In today's readings there are two fundamental questions which open up the way of discipleship. The voice of God rhetorically asks the Prophet Job in the first lesson, "Where were you when I laid the foundation of the earth? Tell me, if you have understanding!" Job has suffered much, and seeks just a glimpse of understanding and reason for himself and for his family, to make some sense of what has been happening. The reply he is given is simply an overwhelming surge of the majesty and creativity of God. The context of Job's own peril is immeasurably broadened by the limitless sense of God's own capacious glory. Now, we must not make the mistake of reading scripture in our own image—this is an ancient text, and crude conclusions about our own suffering, or our own place in the world cannot be made. Job's suffering is not to be instrumentalised any more than the current suffering of Christians should be. But the role of Job, as indeed also for Christians today, is to be witnesses. Witnesses to God's glory, God's beauty and God's inexhaustible love. The American theologian Stanley Hauerwas reminds us that we Christians are not called to be successful, simply to be faithful.
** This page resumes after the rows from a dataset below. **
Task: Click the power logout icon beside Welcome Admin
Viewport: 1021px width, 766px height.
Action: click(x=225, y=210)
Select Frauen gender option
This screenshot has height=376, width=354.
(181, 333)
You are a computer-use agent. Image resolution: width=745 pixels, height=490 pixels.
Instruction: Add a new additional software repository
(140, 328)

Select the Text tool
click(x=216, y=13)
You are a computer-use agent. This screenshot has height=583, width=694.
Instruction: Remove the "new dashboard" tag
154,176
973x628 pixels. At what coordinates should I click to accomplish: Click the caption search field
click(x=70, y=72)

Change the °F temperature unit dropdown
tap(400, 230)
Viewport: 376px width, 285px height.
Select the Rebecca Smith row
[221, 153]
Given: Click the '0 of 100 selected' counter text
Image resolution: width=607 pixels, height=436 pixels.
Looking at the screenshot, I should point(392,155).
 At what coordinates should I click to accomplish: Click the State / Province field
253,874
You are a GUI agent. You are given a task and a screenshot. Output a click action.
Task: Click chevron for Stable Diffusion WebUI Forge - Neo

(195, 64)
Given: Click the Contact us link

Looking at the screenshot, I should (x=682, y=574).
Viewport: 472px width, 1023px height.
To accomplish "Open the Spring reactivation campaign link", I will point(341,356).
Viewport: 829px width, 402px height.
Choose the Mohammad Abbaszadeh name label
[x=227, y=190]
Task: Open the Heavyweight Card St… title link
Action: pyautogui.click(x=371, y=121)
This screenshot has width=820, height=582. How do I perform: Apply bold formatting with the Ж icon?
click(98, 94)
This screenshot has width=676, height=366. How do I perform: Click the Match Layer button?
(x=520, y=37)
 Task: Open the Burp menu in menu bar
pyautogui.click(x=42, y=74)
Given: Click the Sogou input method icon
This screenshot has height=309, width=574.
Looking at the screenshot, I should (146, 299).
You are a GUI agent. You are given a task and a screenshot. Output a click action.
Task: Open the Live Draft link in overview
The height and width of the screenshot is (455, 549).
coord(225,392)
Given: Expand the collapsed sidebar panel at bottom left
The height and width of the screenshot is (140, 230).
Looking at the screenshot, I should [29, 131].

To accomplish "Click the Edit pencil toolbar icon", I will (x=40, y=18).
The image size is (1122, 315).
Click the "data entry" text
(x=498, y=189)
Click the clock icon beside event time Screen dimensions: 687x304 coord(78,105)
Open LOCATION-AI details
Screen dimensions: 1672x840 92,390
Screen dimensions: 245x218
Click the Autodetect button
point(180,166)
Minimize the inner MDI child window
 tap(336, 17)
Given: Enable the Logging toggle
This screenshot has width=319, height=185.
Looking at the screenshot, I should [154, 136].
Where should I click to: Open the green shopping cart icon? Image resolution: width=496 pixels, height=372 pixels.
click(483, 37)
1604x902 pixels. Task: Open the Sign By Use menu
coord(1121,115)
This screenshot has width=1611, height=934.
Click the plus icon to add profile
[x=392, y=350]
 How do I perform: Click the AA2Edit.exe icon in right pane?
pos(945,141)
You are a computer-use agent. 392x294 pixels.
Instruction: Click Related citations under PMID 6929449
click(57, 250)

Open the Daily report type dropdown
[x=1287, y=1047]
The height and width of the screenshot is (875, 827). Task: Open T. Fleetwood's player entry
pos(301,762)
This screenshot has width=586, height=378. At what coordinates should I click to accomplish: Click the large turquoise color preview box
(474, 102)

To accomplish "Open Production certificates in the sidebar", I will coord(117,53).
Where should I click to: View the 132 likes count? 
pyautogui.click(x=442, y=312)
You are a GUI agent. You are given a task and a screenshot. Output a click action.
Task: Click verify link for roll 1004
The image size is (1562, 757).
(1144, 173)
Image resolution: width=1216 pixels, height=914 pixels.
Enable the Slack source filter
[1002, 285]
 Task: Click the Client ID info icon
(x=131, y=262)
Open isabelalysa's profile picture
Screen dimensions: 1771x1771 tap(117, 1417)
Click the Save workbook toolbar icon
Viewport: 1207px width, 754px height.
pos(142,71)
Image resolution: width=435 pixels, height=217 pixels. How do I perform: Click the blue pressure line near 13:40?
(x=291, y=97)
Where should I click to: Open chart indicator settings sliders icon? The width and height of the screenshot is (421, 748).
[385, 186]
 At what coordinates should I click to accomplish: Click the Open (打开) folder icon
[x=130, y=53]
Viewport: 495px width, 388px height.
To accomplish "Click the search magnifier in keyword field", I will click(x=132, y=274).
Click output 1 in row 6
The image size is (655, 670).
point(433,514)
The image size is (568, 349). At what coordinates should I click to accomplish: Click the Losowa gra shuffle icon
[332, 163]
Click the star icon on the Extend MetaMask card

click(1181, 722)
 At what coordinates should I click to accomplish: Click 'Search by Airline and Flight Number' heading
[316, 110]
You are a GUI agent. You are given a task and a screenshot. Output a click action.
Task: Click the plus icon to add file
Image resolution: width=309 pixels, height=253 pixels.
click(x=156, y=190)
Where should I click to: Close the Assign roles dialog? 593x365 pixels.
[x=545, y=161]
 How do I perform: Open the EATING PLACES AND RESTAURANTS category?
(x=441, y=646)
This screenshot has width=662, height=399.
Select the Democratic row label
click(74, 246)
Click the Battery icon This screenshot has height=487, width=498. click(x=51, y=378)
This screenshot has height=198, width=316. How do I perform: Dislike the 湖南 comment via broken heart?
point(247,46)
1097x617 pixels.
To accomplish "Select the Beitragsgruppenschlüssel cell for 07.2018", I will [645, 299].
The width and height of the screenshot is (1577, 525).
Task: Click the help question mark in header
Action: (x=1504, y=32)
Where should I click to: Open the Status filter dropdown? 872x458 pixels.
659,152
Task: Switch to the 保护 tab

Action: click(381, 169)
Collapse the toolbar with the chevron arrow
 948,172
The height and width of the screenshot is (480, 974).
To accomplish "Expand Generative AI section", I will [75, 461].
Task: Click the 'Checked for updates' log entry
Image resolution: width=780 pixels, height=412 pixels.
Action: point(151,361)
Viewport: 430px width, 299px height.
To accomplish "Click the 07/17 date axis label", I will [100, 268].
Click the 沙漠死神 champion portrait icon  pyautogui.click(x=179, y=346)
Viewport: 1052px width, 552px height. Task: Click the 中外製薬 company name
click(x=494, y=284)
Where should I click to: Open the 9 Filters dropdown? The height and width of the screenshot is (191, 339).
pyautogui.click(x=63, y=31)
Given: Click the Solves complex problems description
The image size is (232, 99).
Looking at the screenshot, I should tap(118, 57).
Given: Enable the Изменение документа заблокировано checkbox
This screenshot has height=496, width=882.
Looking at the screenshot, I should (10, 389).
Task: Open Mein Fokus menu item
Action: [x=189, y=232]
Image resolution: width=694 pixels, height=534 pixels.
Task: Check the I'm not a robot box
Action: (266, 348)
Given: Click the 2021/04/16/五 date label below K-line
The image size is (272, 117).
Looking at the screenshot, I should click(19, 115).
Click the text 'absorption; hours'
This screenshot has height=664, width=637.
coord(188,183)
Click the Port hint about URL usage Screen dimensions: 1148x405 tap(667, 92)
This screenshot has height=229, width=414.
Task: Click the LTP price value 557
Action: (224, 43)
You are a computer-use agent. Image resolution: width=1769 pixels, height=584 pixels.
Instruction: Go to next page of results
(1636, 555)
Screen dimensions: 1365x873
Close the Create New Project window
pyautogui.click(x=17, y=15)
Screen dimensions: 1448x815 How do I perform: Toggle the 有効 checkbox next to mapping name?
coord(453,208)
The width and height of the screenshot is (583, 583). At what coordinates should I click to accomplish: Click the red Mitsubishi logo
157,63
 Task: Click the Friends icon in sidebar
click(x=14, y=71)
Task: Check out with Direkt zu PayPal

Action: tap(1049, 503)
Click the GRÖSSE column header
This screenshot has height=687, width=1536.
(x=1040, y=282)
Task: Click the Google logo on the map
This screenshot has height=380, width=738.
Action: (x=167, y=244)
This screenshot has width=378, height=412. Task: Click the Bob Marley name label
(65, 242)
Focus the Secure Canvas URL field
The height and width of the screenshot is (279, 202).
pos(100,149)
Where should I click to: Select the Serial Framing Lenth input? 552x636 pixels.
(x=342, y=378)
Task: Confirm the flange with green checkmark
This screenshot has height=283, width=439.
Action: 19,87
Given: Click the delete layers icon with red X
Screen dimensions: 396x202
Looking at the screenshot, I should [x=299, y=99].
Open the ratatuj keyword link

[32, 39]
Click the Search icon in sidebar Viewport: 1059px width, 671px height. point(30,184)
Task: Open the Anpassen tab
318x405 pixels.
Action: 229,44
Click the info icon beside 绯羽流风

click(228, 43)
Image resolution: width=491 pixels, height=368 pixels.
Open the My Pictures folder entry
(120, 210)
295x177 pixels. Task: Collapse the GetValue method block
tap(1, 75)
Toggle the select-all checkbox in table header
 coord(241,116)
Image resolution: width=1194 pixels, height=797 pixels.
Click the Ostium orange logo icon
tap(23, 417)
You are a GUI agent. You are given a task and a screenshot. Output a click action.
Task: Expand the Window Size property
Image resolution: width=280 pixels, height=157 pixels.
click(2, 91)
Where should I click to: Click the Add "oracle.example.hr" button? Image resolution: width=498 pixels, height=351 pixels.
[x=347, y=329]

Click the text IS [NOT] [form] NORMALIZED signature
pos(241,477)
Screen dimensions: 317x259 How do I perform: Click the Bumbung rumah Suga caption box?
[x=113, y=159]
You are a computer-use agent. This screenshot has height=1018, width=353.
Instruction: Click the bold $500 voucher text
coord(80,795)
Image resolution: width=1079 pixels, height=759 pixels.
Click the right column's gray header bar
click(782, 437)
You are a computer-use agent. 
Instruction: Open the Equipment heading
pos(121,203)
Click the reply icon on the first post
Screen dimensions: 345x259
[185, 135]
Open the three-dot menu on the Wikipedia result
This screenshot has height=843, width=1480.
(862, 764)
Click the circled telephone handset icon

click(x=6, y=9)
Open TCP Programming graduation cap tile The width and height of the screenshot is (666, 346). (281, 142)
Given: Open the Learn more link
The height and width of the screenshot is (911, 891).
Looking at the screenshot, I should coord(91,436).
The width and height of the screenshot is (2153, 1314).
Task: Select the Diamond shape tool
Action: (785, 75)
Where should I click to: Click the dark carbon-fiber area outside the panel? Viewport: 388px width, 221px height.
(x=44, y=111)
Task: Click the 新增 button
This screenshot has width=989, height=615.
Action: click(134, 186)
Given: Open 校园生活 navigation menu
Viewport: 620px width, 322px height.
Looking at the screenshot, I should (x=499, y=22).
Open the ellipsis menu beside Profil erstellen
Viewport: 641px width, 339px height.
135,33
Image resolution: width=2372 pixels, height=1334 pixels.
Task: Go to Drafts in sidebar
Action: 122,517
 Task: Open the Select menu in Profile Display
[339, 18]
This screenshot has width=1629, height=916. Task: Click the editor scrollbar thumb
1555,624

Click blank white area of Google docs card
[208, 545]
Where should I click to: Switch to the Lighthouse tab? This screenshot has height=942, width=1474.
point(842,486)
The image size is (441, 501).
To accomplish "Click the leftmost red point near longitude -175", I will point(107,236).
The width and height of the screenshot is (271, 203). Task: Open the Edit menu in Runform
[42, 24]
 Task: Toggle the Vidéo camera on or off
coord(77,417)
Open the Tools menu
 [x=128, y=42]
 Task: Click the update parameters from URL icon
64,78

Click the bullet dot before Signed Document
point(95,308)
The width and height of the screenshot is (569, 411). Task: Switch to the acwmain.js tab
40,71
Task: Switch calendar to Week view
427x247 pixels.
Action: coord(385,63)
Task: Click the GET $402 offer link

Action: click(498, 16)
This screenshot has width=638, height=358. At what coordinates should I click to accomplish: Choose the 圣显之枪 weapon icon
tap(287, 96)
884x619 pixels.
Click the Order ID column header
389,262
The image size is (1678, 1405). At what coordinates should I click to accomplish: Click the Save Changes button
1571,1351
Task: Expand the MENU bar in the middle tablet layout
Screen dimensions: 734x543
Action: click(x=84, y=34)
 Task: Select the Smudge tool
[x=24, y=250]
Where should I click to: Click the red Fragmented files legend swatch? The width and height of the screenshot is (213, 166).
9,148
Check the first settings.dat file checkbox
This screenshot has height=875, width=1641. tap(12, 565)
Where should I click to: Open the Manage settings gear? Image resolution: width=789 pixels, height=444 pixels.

The second question is asked by the disciples in the boat with Jesus, "Who is this, that even the wind and the sea obey him?" The question of who Jesus really is stands before us most intensely at times of chaos or uncertainty. It was CS Lewis who wrote that Christianity, if false, is of no importance; and if true of infinite importance. "The only thing it cannot be", he wrote, "is moderately important." The disciples, through their experience of walking with Jesus, including facing up to his own arrest, torture, death and resurrection, learn that Jesus is the incarnation and embodiment of God's own perfect peace. His body is the site of God's reconciliation with the world, the limitless life and energy unleashed through Christ's resurrection is what is remaking the world and unveiling the new Creation; it is what allows the families of the victims of the Charleston church shooter to forgive him, it is what encourages the Christians of the Holy Land and the Middle East to remain and to remain faithful.

"Why are you still afraid?", Jesus asks those in the boat. Isn't it obvious, they must have thought, as we may well reply now? But slowly, the life of Christ, if we allow it, will transform us, will re-energise us from the inside-out, from the heart. How? Because when we focus on the inexhaustible love symbolised in those loaves and fishes, we see that there is more than enough for everyone, more abundance than the world could ever need, more forgiveness than ever thought possible, where even the darkest, most violent site of fear and horror can be redeemed.